Task item
Without changing a word, repeat the data, and include no pictures.

Excerpts from a dataset:
Content starts
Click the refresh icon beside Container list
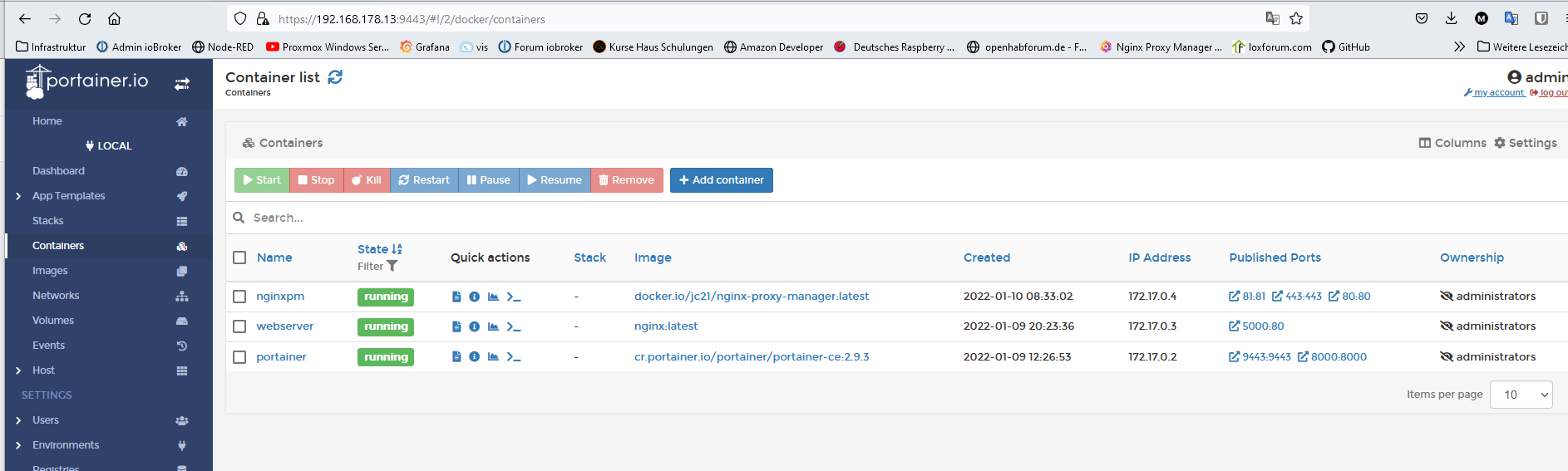 tap(335, 77)
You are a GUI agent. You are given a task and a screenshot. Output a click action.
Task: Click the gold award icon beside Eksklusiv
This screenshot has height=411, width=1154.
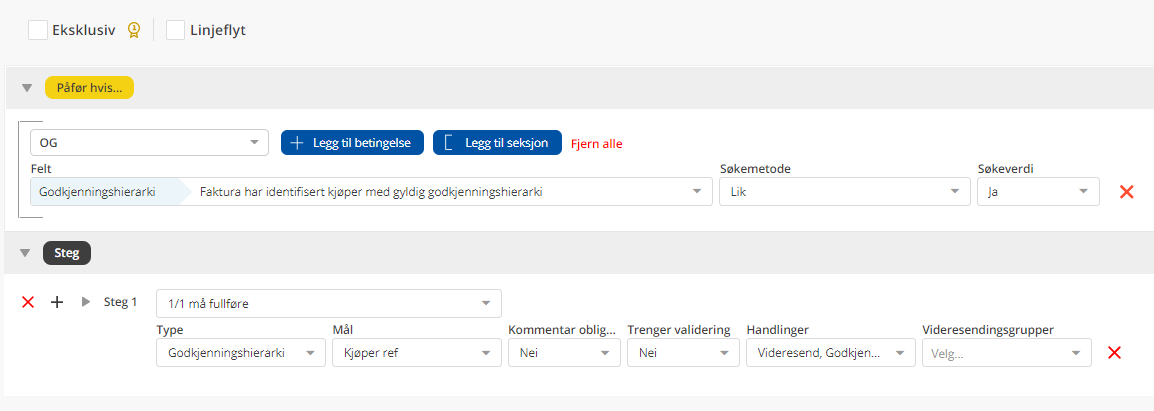(x=133, y=30)
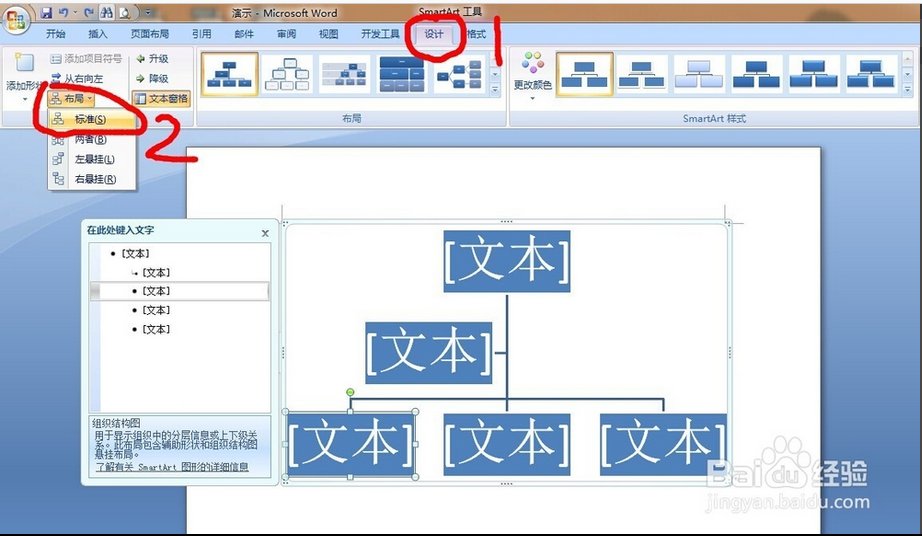Click the Promote (升级) arrow
This screenshot has height=536, width=922.
[152, 59]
Content ends
Result below
Click the refresh icon beside Container list
 tap(335, 77)
You are a GUI agent. You are given a task and a screenshot. Output a click action.
Task: Click the gold award icon beside Eksklusiv
This screenshot has height=411, width=1154.
(x=133, y=30)
Click the Promote (升级) arrow
This screenshot has height=536, width=922.
[152, 59]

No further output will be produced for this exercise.